> Task list
A - Using the Kelly Milner Halls profile, answer each question below on its own line, marking the answers (i), (ii), (iii).
(i) What was the title of the first children's book Halls wrote, and which company published it?
(ii) Which agent represented that first book?
(iii) Besides the book section, which newspaper sections does Halls submit a dinosaur book to?
B - Extend the Kelly Milner Halls profile past its last sentence.

> Source
---
Children's Writing - Kelly Milner Halls
Like many successful people Kelly Milner Halls identified a need and filled it with cute dinosaurs and chicks. Well, that´s how you fulfill the need when writing children´s books is your calling. Halls is the author of I Bought a Baby Chicken (Boyds Mills Press), Albino Animals (Darby Creek Publishing) and look for her book Tales of the Cryptids (Darby Creek Publishing) coming fall of 2006. Halls explains that she knew she wanted to become a writer while, get this, she was learning the art of the school paper as a teenager. Her interest in writing children´s books was ignited when her own children began reading. “If I was influenced in that decision (to write children´s books) by anything, it was the fact that I was a reluctant reader as a kid. I was a good reader, but I didn't like what I found to read. I decided to write the books I would have loved in my youth," says Halls in an email interview.
Halls, a single mother who would take her children along on magazine assignments, says her first children´s book was a non-fiction family book called, Dino Trekking (John Wiley & Sons). “It is a guide to fossil stops across the US and Canada--more than 300 of them." To entertain her kids as they traveled around, Halls had the excellent idea of stretching their legs at fossil stops rather than not-always-so-kid-friendly truck stops, “and I thought they should all be in a guide together," says Halls. Thus the idea for the guidebook was born. Being a freelance writer, Halls was able to use a former connection to help the publishing process along. “I sent it to a dinosaur writer I'd interviewed named Don Lessem. He sent it to his agent Al Zuckerman who represented the book and sold it in a matter of weeks to John Wiley and Sons." Halls´ career path is a shining example of one of the keys to getting published—become a part of the community you are interested in. Keep connected, help people out, when the time comes someone will likely reciprocate. Though even Halls admits that this was an extremely easy birth, “It was pretty painless, really...not the typical 35 rejections story."
After reading how the publishing of her first book went down, Halls´ main advice about writing books is no surprise. “It's cliché, but write about what you love," says Halls, and then more specifically, “If you tackle topics that make you excited, it will show in the text you produce--it will be contagious. If you disrespect the subject you try to write about, that shows too." Halls sometimes teaches children about writing and admits a secret to them. {quotes}“I get paid for being weird."{/quotes} That´s got to be a great thing for a kid to hear—she tells them that she wears her weirdness with pride and it´s what has made her a success. “So be who you are--personally and in what you write," offers Halls to both children and adults, “It won't steer you wrong."
As far as marketing her books goes, Halls´ background as freelance writer and editor helped her understand which parts of a newspaper to pitch her book to get articles written about it. “Because I was a freelance writer for magazines and newspapers so long before I wrote books, I had a sense of what editors wanted. So I market my books with that background in mind," says Halls. “For example, if it's a dinosaur book, I don't hit JUST the book section. I submit to the science section, the education section, the kids sections. I know there are lots of places to expose a book, far beyond the book section." Get to know the theme(s) of your book so you can start expanding where you are submitting your book. “If I have one scrap of advice, it´s that."
---
> Dataset content
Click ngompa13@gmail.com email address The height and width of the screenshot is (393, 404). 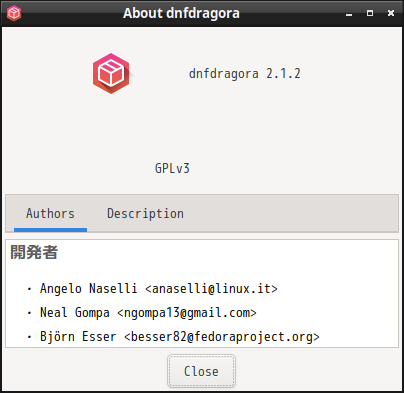click(x=187, y=313)
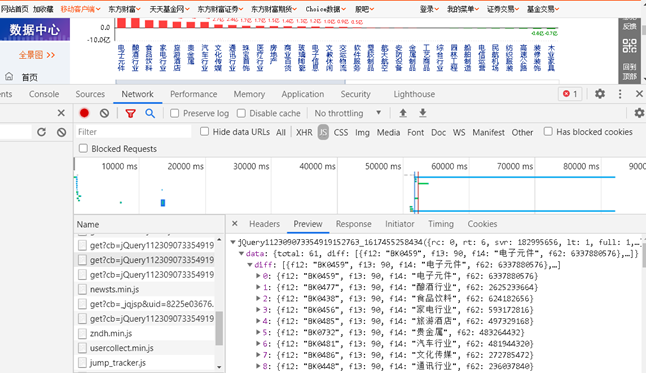Viewport: 646px width, 373px height.
Task: Collapse the diff array node
Action: (250, 265)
---
> Solved problems
A -
(i) Dino Trekking, published by John Wiley & Sons.
(ii) Al Zuckerman, the agent of Don Lessem.
(iii) The science section, the education section, and the kids sections.

B -
Once you get an editor´s attention, it is good if there´s one place to find out more about you—that´s where a sweet-lookin´ web site with all your easily searchable credentials comes in handy. “It gives me credibility and it helps press professionals to find what they need to make it easier to make me or my books the topic of their featured selections," explains Halls. Especially in the children´s book arena, it would seem a natural to make schools and teachers aware of your book. “My website also makes it easier for people hoping to host authors at school and library events to find me," says Halls. “Websites are essential in this digital age. Non-negotiable."
The one thing that Halls would like to dispel about writing children´s books is the misnomer that it is easy. “It´s not." Having fewer words to write means less time and space to get your point across. It is exactly this that can make it more daunting says Halls. “You often have to distill complex concepts in a streamlined format kids can understand. You have to write tight and smart--only the information that's core to the subject." Halls also says that if you don´t write compactly you will lose your reader. This is not to say Halls is trying to dissuade anyone from writing the children´s genre, she´s merely putting the all the cards on the table. “It´s harder than writing for adults. But it's also a lot more fun."
As far as making the big bucks goes and the earning power of a children´s writer Halls has this slice of reality to impart. “I'd like to say children's writers are underpaid. I hope, someday, we value our children enough to pay their writers what they should be earning."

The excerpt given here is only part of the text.